SHORT PROBLEM - Render the data below as a Markdown table with two columns, Row and Content. Give each non-blank line its own numbered row and leave out blank lines.

━━━ ENTRIES SUPPLIED

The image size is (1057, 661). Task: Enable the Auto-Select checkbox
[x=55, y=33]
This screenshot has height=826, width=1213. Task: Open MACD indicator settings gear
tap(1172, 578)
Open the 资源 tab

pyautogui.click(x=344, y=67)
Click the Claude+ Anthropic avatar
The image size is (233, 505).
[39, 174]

━━━━━━

TASK SOLUTION -
| Row | Content |
|---|---|
| 1 | The image size is (1057, 661). Task: Enable the Auto-Select checkbox |
| 2 | [x=55, y=33] |
| 3 | This screenshot has height=826, width=1213. Task: Open MACD indicator settings gear |
| 4 | tap(1172, 578) |
| 5 | Open the 资源 tab |
| 6 | pyautogui.click(x=344, y=67) |
| 7 | Click the Claude+ Anthropic avatar |
| 8 | The image size is (233, 505). |
| 9 | [39, 174] |